- _TASK STATEMENT_
Would you please retype the records that follow, word for word?

- _DATA FOR REVIEW_
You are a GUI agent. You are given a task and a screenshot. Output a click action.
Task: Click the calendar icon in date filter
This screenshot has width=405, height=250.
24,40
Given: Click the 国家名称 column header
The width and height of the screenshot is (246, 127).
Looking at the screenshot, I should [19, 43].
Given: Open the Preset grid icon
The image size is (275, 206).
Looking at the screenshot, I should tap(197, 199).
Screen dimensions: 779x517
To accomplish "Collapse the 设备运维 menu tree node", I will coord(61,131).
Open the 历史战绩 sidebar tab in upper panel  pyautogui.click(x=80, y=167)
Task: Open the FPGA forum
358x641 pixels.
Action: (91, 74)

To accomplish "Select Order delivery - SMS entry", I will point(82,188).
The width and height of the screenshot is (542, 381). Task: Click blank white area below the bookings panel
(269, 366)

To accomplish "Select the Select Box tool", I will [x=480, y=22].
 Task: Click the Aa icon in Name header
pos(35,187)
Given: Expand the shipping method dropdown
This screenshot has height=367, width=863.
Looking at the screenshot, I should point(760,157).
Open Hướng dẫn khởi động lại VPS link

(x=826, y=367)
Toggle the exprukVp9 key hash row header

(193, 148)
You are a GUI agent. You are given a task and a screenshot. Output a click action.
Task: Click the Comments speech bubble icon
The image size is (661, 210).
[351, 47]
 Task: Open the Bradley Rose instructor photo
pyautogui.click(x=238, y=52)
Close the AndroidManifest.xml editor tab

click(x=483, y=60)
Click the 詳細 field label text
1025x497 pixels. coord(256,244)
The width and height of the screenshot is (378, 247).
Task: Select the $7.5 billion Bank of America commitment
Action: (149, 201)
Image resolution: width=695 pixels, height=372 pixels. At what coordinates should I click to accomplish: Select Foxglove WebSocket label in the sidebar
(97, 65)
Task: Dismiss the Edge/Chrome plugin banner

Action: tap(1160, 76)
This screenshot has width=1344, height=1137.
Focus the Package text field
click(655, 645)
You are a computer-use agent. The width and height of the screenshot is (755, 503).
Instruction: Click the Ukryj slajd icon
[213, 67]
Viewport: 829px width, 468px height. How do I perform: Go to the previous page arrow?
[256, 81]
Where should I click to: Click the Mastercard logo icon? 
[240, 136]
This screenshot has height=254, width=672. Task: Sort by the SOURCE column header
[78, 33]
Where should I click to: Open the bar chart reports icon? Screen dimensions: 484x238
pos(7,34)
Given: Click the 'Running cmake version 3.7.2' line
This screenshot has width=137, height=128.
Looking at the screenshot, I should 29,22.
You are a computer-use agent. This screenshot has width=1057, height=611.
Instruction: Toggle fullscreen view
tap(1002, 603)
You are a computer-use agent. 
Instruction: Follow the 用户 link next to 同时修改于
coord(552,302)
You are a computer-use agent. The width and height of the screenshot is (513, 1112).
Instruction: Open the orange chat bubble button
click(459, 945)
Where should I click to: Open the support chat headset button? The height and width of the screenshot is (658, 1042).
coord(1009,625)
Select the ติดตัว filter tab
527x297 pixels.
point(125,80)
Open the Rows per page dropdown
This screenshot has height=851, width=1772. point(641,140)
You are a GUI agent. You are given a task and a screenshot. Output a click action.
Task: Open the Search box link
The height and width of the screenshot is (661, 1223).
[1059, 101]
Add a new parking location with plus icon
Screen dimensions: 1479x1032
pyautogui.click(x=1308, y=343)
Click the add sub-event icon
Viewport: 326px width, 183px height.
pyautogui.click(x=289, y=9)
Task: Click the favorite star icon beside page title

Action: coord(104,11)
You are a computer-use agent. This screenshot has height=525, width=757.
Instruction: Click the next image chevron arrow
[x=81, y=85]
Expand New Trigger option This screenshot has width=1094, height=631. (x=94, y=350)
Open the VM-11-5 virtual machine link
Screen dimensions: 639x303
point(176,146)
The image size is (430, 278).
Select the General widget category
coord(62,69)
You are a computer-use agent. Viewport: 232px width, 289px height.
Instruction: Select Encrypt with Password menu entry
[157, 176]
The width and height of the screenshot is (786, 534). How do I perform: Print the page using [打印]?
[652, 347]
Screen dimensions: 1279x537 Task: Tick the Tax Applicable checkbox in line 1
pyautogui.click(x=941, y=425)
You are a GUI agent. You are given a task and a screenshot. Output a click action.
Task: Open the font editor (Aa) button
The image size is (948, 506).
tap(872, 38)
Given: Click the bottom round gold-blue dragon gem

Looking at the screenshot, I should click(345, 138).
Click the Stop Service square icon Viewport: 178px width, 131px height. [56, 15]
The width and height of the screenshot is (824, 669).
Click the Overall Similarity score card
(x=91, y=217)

- _RESULT FOR THIS EXERCISE_
You are a GUI agent. You are given a task and a screenshot. Output a click action.
Task: Click the calendar icon in date filter
This screenshot has width=405, height=250.
24,40
Given: Click the 国家名称 column header
The width and height of the screenshot is (246, 127).
Looking at the screenshot, I should [19, 43].
Given: Open the Preset grid icon
The image size is (275, 206).
Looking at the screenshot, I should tap(197, 199).
Screen dimensions: 779x517
To accomplish "Collapse the 设备运维 menu tree node", I will coord(61,131).
Open the 历史战绩 sidebar tab in upper panel  pyautogui.click(x=80, y=167)
Task: Open the FPGA forum
358x641 pixels.
Action: (91, 74)

To accomplish "Select Order delivery - SMS entry", I will point(82,188).
The width and height of the screenshot is (542, 381). Task: Click blank white area below the bookings panel
(269, 366)

To accomplish "Select the Select Box tool", I will [x=480, y=22].
 Task: Click the Aa icon in Name header
pos(35,187)
Given: Expand the shipping method dropdown
This screenshot has height=367, width=863.
Looking at the screenshot, I should point(760,157).
Open Hướng dẫn khởi động lại VPS link

(x=826, y=367)
Toggle the exprukVp9 key hash row header

(193, 148)
You are a GUI agent. You are given a task and a screenshot. Output a click action.
Task: Click the Comments speech bubble icon
The image size is (661, 210).
[351, 47]
 Task: Open the Bradley Rose instructor photo
pyautogui.click(x=238, y=52)
Close the AndroidManifest.xml editor tab

click(x=483, y=60)
Click the 詳細 field label text
1025x497 pixels. coord(256,244)
The width and height of the screenshot is (378, 247).
Task: Select the $7.5 billion Bank of America commitment
Action: (149, 201)
Image resolution: width=695 pixels, height=372 pixels. At what coordinates should I click to accomplish: Select Foxglove WebSocket label in the sidebar
(97, 65)
Task: Dismiss the Edge/Chrome plugin banner

Action: tap(1160, 76)
This screenshot has width=1344, height=1137.
Focus the Package text field
click(655, 645)
You are a computer-use agent. The width and height of the screenshot is (755, 503).
Instruction: Click the Ukryj slajd icon
[213, 67]
Viewport: 829px width, 468px height. How do I perform: Go to the previous page arrow?
[256, 81]
Where should I click to: Click the Mastercard logo icon? 
[240, 136]
This screenshot has height=254, width=672. Task: Sort by the SOURCE column header
[78, 33]
Where should I click to: Open the bar chart reports icon? Screen dimensions: 484x238
pos(7,34)
Given: Click the 'Running cmake version 3.7.2' line
This screenshot has width=137, height=128.
Looking at the screenshot, I should 29,22.
You are a computer-use agent. This screenshot has width=1057, height=611.
Instruction: Toggle fullscreen view
tap(1002, 603)
You are a computer-use agent. 
Instruction: Follow the 用户 link next to 同时修改于
coord(552,302)
You are a computer-use agent. The width and height of the screenshot is (513, 1112).
Instruction: Open the orange chat bubble button
click(459, 945)
Where should I click to: Open the support chat headset button? The height and width of the screenshot is (658, 1042).
coord(1009,625)
Select the ติดตัว filter tab
527x297 pixels.
point(125,80)
Open the Rows per page dropdown
This screenshot has height=851, width=1772. point(641,140)
You are a GUI agent. You are given a task and a screenshot. Output a click action.
Task: Open the Search box link
The height and width of the screenshot is (661, 1223).
[1059, 101]
Add a new parking location with plus icon
Screen dimensions: 1479x1032
pyautogui.click(x=1308, y=343)
Click the add sub-event icon
Viewport: 326px width, 183px height.
pyautogui.click(x=289, y=9)
Task: Click the favorite star icon beside page title

Action: coord(104,11)
You are a computer-use agent. This screenshot has height=525, width=757.
Instruction: Click the next image chevron arrow
[x=81, y=85]
Expand New Trigger option This screenshot has width=1094, height=631. (x=94, y=350)
Open the VM-11-5 virtual machine link
Screen dimensions: 639x303
point(176,146)
The image size is (430, 278).
Select the General widget category
coord(62,69)
You are a computer-use agent. Viewport: 232px width, 289px height.
Instruction: Select Encrypt with Password menu entry
[157, 176]
The width and height of the screenshot is (786, 534). How do I perform: Print the page using [打印]?
[652, 347]
Screen dimensions: 1279x537 Task: Tick the Tax Applicable checkbox in line 1
pyautogui.click(x=941, y=425)
You are a GUI agent. You are given a task and a screenshot. Output a click action.
Task: Open the font editor (Aa) button
The image size is (948, 506).
tap(872, 38)
Given: Click the bottom round gold-blue dragon gem

Looking at the screenshot, I should click(345, 138).
Click the Stop Service square icon Viewport: 178px width, 131px height. [56, 15]
The width and height of the screenshot is (824, 669).
Click the Overall Similarity score card
(x=91, y=217)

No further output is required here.